▶ _EXERCISE_
Using the records that appear below, write out exactly the lines from the one with "624x624 pixels." through the one with "Given: Open the", keeping both end lines.

▶ _EXTRACTED RECORDS_
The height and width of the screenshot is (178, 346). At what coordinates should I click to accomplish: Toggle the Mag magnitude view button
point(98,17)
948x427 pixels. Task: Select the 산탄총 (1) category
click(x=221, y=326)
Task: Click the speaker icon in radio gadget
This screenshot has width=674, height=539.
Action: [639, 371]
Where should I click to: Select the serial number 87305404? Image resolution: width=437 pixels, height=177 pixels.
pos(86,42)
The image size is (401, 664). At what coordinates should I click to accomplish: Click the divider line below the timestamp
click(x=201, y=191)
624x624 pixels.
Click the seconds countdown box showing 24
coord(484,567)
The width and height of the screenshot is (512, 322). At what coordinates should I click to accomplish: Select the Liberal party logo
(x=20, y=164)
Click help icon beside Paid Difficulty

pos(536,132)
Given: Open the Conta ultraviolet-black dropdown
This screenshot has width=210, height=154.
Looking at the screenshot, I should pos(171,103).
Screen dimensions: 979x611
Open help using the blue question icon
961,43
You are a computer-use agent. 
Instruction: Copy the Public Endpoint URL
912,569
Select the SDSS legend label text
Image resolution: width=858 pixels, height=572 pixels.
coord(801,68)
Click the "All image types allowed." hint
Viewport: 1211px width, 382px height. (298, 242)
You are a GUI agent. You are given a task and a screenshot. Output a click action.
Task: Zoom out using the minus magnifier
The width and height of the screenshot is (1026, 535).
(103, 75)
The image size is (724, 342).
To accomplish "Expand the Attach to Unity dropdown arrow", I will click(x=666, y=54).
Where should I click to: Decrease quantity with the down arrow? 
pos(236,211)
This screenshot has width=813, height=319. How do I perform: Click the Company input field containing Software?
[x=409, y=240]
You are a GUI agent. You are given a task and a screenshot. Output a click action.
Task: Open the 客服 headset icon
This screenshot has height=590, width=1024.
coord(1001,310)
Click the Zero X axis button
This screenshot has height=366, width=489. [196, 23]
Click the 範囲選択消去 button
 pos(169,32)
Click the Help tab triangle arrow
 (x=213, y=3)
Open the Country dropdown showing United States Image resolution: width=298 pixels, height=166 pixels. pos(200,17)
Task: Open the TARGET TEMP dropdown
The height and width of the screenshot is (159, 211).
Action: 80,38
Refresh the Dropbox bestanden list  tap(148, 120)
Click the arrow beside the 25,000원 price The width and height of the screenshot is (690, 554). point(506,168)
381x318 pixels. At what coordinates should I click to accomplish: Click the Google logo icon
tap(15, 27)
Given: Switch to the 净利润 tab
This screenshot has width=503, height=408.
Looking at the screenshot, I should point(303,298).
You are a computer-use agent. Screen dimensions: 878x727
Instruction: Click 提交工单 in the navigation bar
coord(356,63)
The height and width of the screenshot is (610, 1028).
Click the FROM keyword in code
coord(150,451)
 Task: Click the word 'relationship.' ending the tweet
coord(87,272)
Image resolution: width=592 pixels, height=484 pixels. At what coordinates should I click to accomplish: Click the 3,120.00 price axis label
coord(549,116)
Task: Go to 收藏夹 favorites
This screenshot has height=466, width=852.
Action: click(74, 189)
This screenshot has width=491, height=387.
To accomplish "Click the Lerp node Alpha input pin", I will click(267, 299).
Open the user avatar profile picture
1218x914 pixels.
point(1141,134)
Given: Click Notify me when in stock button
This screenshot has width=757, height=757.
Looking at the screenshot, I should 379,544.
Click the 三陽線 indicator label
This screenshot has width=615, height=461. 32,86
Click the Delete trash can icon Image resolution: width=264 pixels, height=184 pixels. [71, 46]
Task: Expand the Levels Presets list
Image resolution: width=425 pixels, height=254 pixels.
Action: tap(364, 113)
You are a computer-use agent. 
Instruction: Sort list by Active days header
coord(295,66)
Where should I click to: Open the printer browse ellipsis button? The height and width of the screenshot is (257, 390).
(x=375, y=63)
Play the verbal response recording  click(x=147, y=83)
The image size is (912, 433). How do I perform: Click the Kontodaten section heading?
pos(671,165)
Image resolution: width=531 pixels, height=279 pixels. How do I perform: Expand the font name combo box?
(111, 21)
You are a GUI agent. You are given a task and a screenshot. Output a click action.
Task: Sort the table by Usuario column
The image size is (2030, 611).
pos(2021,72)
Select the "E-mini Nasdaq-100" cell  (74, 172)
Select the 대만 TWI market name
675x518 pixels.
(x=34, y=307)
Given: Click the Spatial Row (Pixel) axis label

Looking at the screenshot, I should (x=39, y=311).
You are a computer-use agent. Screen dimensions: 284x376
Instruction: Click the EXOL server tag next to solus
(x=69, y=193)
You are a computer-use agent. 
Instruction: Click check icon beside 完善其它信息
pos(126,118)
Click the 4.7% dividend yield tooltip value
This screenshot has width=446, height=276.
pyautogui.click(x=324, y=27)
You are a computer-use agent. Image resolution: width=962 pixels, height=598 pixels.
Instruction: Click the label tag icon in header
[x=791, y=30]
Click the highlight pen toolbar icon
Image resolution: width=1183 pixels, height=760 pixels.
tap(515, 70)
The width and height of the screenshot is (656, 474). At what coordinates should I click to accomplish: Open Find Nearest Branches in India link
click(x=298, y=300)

▶ _RESPONSE BELOW_
624x624 pixels.
Click the seconds countdown box showing 24
coord(484,567)
The width and height of the screenshot is (512, 322). At what coordinates should I click to accomplish: Select the Liberal party logo
(x=20, y=164)
Click help icon beside Paid Difficulty

pos(536,132)
Given: Open the Conta ultraviolet-black dropdown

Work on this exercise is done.